Дальше журналист зачем-то ищет Валентину Ивановну Голубеву, поговорить, типа, желает, едет на улицу Ивановскую, которую считает почему-то находящейся в центре города, хотя в реальности она почти что окраинная. А по ходу дела рецензирует город и опять врет: “Улица Ивановская находится в самом центре города. Это, впрочем, условное понятие — в Иванове нет ни центра, ни спальных районов, ни промзон; очевидно, центром стоит считать треугольник, образуемый корпусами БИМа, Цирком и Музыкальным театром, обвешанным афишами звезд шансона, — потому что перед театром стоит памятник Михаилу Фрунзе, а к БИМу практически примыкает здание областной думы”.

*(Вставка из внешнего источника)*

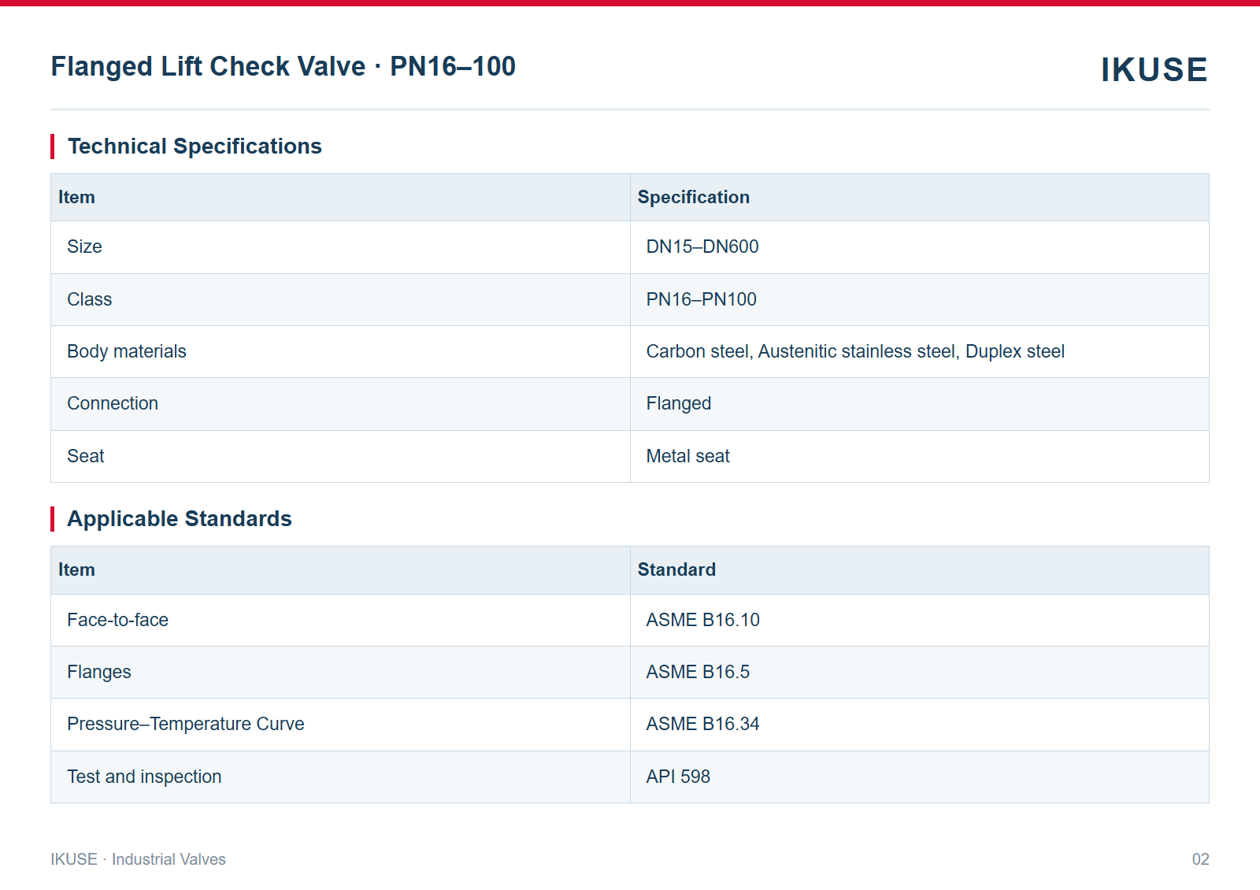Click the Flanged connection value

Не знаю я, где сейчас областная дума, знаю только, что к БИМу физически ничего “примыкать” не может — ландшафт не тот. А памятник Фрунзе ну никак не может стоять “перед театром”, потому что он стоит на другом берегу реки Уводь в приличном вполне сквере, сквозь деревья и кустарники которого театра почти не видно. И театр этот — не “Музыкальный”, там совмещено сразу три театра — Музкомедия, Драматический и Кукольный. Здание огромное, всем хватает. А “перед” театром — площадь с фонтанчиками. А вот цирк — он действительно по правую руку от Фрунзе, но метров триста надо еще пройти. Смешалось все в голове Олега Кашина, но ежели смешалось, так зачем писать с такой уверенностью? Я вот, например, прочитаю или еще какой настоящий или бывший ивановец, и скажем мы: что ж ты пургу гонишь? Ты там не просыхал, что ли?
И еще — раз уж взялся о городе писать, так хоть что-нибудь про его историю узнай. Иваново-Вознесенск сложился из двух поселений — села Иванова и Вознесенского посада. Поэтому у него два центра — один в посаде, где площадь Ленина и соответствующий памятник по сей день стоит, другой — площадь Революции, где мемориал и администрация. Так вот исторически сложилось.

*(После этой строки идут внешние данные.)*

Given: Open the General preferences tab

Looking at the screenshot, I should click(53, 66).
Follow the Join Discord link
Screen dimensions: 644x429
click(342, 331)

А это вот что такое: “Единственная полноценная улица — проспект Ленина с магазинами, Текстильной академией, мединститутом и прочими главными заведениями города”?
Бог с ними, с магазинами, — их на многих улицах Иванова много, но врать-то зачем? И Текстильная академия, и мединститут, и не названный автором Химико-технологический институт совсем на другой улице — на улице Фридриха Энгельса. Неподалеку от нее и переулочки, где как раз и имеют место быть “главные заведения города”. А на проспекте Ленина никаких особых магазинов и учреждений нет. Просто сквозная магистраль, соединяющая две части города, — когда-то удобно было демонстрации проводить.
Я, собственно, про что? Да про простое — про журналистский профессионализм. Когда-то в нормальных изданиях были особые службы проверки (мало где они остались), когда-то каждую цитату надо было снабжать точной ссылкой, а теперь вот можно так — приехал, из окна посмотрел, написал, наврал и — в набор.
Как-то не очень мне нравится этого типа журналистика — ладно, что касается статьи Кашина, — “меня тут стояло” и я заметил вранье, а в других городах, о которых пишут очерки другие журналисты, я не жил, проверить подлинность их писаний не могу, но, на примере Кашина, в полном праве подозревать их на предмет вранья и непрофессионализма.
Речь о доверии, которое, похоже, последний дефицит нашей эпохи.
А журнал вполне себе ничего — посмотрим, что дальше будет.